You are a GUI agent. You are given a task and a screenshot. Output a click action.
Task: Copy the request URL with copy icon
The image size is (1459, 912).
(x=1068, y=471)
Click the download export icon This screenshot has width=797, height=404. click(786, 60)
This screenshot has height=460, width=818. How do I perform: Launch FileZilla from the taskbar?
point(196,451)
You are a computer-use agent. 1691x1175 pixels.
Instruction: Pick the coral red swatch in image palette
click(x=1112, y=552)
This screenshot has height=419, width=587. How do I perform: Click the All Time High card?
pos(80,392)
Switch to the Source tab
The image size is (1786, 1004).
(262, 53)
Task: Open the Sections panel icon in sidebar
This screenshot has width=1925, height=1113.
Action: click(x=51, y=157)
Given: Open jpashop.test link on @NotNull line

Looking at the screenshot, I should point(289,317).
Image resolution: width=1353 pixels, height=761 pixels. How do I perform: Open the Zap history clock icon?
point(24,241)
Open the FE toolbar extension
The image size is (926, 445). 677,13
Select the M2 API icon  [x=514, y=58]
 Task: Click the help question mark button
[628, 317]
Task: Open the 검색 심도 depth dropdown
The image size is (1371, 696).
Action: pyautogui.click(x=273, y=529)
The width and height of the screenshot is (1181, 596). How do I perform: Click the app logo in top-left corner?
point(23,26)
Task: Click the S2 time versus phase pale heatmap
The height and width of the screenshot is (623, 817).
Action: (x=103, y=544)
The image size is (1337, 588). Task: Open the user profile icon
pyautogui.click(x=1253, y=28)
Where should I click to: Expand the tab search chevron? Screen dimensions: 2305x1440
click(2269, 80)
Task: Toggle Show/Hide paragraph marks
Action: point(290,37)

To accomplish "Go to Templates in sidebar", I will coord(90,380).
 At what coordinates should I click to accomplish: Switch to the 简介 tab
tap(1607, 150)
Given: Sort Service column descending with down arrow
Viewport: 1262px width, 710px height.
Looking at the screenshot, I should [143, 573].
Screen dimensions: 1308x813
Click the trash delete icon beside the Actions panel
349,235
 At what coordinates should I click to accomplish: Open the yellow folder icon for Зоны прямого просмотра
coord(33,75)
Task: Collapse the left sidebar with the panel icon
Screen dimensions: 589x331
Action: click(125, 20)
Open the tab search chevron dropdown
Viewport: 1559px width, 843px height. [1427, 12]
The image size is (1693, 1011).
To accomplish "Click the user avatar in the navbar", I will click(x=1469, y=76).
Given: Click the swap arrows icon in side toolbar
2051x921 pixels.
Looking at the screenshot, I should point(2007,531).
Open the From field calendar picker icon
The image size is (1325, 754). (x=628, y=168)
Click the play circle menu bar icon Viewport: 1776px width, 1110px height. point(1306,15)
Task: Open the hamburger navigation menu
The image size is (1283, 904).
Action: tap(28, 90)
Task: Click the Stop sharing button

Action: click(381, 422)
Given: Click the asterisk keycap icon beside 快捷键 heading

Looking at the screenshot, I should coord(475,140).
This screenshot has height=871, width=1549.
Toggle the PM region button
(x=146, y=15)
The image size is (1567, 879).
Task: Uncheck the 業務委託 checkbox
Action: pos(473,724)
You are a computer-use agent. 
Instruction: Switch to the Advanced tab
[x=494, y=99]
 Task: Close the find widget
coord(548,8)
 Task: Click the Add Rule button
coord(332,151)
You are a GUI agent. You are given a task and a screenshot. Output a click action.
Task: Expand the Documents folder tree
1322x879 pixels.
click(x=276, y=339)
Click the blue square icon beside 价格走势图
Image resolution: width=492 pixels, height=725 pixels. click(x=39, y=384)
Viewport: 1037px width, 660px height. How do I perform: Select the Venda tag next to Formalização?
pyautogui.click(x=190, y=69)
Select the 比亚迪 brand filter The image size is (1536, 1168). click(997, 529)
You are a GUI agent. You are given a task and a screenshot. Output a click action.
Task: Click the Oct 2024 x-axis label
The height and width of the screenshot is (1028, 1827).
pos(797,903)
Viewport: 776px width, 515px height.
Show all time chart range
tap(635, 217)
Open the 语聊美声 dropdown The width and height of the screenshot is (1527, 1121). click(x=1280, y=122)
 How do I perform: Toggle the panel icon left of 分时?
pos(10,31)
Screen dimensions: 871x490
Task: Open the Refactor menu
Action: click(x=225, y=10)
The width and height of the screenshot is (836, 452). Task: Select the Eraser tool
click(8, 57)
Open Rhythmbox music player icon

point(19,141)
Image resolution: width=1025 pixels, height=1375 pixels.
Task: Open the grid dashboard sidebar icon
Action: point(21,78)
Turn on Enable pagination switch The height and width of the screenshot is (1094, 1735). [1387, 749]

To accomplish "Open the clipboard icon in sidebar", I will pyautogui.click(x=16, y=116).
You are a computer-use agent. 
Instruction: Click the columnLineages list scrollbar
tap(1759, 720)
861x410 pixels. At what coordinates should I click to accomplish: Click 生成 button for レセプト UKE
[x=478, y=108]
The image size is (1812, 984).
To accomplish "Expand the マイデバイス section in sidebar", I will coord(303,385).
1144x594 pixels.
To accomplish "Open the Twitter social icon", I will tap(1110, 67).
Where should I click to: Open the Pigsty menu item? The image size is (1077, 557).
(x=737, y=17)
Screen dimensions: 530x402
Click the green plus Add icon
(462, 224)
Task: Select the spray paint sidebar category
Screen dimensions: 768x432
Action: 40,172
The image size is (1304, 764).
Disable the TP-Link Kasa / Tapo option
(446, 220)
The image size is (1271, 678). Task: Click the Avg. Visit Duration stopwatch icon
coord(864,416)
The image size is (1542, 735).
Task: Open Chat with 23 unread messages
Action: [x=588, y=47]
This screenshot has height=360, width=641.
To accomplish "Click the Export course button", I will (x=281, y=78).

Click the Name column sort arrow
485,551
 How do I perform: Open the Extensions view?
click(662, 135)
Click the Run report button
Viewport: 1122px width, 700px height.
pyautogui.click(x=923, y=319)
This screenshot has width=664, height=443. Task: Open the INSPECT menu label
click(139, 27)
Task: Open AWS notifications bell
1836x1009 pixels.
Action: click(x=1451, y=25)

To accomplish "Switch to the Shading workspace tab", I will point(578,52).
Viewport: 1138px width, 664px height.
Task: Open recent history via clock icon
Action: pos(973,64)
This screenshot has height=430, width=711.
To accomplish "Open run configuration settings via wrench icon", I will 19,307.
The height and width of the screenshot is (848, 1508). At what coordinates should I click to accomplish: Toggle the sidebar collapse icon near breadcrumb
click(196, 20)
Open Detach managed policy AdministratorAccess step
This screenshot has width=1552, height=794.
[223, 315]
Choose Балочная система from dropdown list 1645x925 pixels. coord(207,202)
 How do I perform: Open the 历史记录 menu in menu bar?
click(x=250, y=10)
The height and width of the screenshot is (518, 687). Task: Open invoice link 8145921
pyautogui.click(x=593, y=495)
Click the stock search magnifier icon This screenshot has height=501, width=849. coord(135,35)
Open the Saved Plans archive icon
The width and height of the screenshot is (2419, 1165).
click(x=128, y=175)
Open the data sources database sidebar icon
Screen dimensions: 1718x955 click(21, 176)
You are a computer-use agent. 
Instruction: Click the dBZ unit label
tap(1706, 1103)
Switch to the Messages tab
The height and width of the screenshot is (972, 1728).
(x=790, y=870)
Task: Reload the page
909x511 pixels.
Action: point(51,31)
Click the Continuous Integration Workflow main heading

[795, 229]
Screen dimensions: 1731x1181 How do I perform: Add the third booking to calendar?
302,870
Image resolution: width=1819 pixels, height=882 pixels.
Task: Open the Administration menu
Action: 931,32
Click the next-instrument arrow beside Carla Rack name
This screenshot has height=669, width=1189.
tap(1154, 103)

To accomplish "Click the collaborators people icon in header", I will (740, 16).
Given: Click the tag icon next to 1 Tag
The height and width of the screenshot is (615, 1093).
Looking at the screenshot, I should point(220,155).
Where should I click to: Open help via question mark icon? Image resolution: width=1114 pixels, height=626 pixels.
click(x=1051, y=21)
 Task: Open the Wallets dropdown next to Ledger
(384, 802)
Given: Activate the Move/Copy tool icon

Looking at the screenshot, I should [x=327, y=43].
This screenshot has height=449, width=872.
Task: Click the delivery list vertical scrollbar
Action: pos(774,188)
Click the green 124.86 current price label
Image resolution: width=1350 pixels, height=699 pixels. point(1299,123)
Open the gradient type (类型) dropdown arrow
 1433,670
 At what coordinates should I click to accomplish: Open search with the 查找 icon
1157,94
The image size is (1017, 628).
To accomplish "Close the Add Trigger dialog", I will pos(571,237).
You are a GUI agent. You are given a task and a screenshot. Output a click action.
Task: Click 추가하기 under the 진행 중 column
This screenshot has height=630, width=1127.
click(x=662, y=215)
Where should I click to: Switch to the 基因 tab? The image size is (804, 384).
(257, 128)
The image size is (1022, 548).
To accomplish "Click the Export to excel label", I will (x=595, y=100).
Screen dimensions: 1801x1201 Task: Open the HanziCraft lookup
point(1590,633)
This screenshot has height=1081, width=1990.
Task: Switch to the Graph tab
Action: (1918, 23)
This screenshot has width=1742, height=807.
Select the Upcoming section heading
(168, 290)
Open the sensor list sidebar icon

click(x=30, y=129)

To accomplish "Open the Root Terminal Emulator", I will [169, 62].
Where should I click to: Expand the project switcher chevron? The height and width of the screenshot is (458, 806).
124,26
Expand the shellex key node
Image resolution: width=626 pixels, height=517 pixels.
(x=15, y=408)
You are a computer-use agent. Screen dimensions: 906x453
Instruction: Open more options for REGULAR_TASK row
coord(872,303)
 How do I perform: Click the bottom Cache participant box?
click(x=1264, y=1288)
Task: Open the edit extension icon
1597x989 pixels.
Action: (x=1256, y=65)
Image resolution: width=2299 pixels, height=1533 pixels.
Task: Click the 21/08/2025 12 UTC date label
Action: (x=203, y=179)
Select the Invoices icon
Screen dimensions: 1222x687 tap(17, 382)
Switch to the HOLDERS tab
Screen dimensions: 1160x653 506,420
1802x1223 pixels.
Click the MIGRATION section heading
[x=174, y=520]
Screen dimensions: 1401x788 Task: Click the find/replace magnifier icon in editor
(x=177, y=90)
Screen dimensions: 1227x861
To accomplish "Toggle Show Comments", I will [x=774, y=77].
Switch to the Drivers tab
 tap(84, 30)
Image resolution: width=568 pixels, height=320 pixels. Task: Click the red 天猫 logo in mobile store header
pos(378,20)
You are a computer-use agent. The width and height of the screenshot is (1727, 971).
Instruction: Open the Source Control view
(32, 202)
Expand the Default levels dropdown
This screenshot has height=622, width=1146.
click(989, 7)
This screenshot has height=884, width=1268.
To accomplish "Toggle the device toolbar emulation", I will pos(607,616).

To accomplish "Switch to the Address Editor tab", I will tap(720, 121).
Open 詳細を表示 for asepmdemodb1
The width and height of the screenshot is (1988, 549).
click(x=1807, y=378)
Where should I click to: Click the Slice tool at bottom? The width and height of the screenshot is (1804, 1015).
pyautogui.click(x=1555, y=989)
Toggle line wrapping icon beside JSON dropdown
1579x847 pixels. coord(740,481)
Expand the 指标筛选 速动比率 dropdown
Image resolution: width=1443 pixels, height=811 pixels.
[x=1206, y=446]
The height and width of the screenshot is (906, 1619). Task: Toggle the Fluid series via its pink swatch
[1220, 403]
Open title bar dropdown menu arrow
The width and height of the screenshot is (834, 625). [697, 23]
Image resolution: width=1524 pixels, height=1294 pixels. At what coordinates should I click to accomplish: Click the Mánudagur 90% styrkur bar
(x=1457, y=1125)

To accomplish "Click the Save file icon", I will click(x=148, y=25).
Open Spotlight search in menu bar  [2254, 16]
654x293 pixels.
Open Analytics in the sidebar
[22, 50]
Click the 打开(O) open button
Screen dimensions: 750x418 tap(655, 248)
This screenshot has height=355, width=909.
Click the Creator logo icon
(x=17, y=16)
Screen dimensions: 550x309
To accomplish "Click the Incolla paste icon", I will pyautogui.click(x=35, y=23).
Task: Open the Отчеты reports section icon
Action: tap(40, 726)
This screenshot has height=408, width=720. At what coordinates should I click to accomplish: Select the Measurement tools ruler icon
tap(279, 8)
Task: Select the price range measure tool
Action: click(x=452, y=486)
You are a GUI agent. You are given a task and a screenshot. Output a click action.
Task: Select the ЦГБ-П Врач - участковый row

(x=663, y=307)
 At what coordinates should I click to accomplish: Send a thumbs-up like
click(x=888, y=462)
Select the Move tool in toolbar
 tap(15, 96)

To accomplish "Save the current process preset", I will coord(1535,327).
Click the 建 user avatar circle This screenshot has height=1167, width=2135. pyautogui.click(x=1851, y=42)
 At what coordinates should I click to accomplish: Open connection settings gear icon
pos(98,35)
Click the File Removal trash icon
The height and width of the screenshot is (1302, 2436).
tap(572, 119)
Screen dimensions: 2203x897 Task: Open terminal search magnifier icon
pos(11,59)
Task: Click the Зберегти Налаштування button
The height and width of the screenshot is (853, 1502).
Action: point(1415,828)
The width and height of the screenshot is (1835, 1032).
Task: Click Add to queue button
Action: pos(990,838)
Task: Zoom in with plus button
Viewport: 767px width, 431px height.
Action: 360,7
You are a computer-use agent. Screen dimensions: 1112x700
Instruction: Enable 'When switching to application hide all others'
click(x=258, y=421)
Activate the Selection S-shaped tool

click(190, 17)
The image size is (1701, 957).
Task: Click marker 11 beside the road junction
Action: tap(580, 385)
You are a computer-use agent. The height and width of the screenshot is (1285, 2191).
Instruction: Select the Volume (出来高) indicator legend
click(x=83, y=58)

# Prompt
Transcribe, exactly and without additions, the lines of the records above, beginning with the line that contains "654x293 pixels." and ending with the line that contains "Click the 建", both included.

# Solution for this problem
654x293 pixels.
Open Analytics in the sidebar
[22, 50]
Click the 打开(O) open button
Screen dimensions: 750x418 tap(655, 248)
This screenshot has height=355, width=909.
Click the Creator logo icon
(x=17, y=16)
Screen dimensions: 550x309
To accomplish "Click the Incolla paste icon", I will pyautogui.click(x=35, y=23).
Task: Open the Отчеты reports section icon
Action: tap(40, 726)
This screenshot has height=408, width=720. At what coordinates should I click to accomplish: Select the Measurement tools ruler icon
tap(279, 8)
Task: Select the price range measure tool
Action: click(x=452, y=486)
You are a GUI agent. You are given a task and a screenshot. Output a click action.
Task: Select the ЦГБ-П Врач - участковый row

(x=663, y=307)
 At what coordinates should I click to accomplish: Send a thumbs-up like
click(x=888, y=462)
Select the Move tool in toolbar
 tap(15, 96)

To accomplish "Save the current process preset", I will coord(1535,327).
Click the 建 user avatar circle This screenshot has height=1167, width=2135. pyautogui.click(x=1851, y=42)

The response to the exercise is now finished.